┏━━

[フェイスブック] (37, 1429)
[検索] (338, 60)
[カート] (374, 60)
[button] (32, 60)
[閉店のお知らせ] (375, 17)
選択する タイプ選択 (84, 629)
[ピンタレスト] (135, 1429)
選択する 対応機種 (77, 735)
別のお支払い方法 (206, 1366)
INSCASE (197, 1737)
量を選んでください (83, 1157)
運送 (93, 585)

┗━━

• [Directions for this task] Type out the material again exactly as presented.

• [Output below]
[フェイスブック] (37, 1429)
[検索] (338, 60)
[カート] (374, 60)
[button] (32, 60)
[閉店のお知らせ] (375, 17)
選択する タイプ選択 (84, 629)
[ピンタレスト] (135, 1429)
選択する 対応機種 (77, 735)
別のお支払い方法 (206, 1366)
INSCASE (197, 1737)
量を選んでください (83, 1157)
運送 (93, 585)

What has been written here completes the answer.